Issue: Whether CCAP entries can satisfy the State’s burden of proving a repeater allegation.
Holding: Although the rules of evidence do not apply to proof of a repeater and a prior conviction need not be proved by certification,
(¶46) a CCAP report, by its own terms, is of questionable accuracy. It is not the official record of a criminal case, as the clerks of court for each county are the officials responsible for those records. Wis. Stat. § 59.40(2)(c). And, a CCAP report is not a copy of the actual judgment of conviction. Yet, it was offered to prove, beyond a reasonable doubt, that Bonds was convicted of felony forgery on a particular date. The disclaimer with which a CCAP report is conditioned causes us to have reasonable doubt about its accuracy.

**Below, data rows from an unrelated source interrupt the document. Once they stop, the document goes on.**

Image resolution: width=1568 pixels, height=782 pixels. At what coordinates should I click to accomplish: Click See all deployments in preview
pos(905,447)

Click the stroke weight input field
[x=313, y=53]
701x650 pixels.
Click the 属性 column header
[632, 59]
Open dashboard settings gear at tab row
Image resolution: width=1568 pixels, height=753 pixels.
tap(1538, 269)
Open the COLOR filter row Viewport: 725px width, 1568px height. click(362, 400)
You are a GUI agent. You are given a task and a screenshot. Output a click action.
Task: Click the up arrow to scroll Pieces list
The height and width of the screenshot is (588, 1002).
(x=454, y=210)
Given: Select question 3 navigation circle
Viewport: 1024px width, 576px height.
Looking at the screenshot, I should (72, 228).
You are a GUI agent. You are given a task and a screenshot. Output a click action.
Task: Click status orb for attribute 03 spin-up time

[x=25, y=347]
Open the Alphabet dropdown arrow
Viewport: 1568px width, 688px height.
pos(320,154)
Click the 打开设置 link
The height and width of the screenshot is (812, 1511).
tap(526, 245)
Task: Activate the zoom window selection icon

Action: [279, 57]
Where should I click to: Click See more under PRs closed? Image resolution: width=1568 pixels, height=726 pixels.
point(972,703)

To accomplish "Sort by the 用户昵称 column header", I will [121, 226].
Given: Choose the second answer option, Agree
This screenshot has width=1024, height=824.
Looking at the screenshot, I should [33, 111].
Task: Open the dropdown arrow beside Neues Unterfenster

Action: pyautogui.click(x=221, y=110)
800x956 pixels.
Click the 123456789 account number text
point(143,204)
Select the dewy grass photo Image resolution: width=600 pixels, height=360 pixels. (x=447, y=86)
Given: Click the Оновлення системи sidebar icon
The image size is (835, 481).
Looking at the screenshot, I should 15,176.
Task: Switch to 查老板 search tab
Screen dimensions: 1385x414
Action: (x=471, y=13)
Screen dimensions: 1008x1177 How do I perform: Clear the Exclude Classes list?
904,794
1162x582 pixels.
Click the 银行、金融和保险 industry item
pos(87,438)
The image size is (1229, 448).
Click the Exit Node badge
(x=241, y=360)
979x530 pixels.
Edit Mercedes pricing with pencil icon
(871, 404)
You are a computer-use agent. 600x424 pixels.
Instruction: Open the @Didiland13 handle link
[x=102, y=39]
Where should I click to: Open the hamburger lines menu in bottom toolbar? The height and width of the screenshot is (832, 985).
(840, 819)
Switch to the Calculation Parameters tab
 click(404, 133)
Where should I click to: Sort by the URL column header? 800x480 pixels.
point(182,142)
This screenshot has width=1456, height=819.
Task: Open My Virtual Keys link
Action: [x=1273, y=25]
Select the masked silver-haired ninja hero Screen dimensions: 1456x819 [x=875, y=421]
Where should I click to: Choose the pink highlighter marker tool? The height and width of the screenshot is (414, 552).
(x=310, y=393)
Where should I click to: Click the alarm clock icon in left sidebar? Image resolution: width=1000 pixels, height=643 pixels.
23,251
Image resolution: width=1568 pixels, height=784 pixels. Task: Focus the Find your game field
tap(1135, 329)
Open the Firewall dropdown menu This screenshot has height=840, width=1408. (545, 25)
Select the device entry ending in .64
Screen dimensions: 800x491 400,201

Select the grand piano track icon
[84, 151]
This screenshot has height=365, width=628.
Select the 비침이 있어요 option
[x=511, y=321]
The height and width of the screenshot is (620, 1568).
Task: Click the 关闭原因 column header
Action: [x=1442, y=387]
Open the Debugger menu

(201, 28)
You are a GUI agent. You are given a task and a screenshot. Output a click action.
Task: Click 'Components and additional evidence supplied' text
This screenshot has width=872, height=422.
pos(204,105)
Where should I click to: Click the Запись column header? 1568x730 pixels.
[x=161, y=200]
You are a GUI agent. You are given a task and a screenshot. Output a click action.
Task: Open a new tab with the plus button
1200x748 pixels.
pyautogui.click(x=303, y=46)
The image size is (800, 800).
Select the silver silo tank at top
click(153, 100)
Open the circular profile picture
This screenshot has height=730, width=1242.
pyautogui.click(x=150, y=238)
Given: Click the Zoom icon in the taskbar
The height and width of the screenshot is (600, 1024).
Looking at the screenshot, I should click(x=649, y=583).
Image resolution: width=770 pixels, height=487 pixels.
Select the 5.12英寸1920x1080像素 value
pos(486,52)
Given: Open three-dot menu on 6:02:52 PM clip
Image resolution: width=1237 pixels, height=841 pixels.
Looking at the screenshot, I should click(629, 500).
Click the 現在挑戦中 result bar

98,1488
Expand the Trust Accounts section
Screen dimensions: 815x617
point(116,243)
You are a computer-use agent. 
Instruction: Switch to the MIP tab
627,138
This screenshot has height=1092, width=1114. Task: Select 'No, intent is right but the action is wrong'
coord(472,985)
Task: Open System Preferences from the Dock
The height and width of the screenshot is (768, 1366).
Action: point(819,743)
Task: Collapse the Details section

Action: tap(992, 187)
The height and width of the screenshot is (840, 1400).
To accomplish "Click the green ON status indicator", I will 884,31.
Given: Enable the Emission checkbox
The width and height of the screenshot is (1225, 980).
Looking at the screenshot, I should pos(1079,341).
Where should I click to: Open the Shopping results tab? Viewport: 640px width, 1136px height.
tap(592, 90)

¶49 Accordingly, we are persuaded that the reasoning of Saunders cannot be analogously applied to a CCAP report. CCAP records are not like uncertified copies of judgments in that CCAP reports do not purport to be identical to the court records, as photocopies do. The agreement to which all CCAP users are asked to adhere specifically warns that CCAP provides no warranty of accuracy for the data in its reports. We cannot, under those circumstances, consider the contents of a CCAP report to rise to the level of reliability sufficient to establish prima facie proof that a defendant has a prior qualifying conviction. In addition, Bonds did not stipulate to using a CCAP report as the “mode of proof” for habitual criminality.  He asserted before the circuit court that the State had not proved habitual criminality beyond a reasonable doubt; he has continued to do so throughout the appellate process. Therefore, we conclude that by relying solely  on the CCAP report, and without other evidence that could prove Bonds’s repeater status beyond a reasonable doubt, the State did not offer sufficient evidence to constitute prima facie proof that Bonds was an habitual criminal. Accordingly, the State did not meet its burden to prove habitual criminality.
 The concurrence/dissent is incorrect to assert that the repeater allegation is proved because of Bonds’s “admission” in regard to a qualifying conviction. Concurrence/Dissent, ¶111. Although we do not agree that Bonds admitted a prior felony conviction, we point out that in order for a defendant to admit a prior conviction for purposes of proving habitual criminality, the defendant’s admission must contain specific reference to the date of the conviction and any period of incarceration. State v. Zimmerman, 185 Wis. 2d 549, 557, 518 N.W.2d 303 (Ct. App. 1994). Bonds made no statement that could establish the date of a prior felony conviction.
 We do not exclude the use of a CCAP report as a tool to facilitate a review with the defendant at sentencing of defendant’s past history of criminal convictions.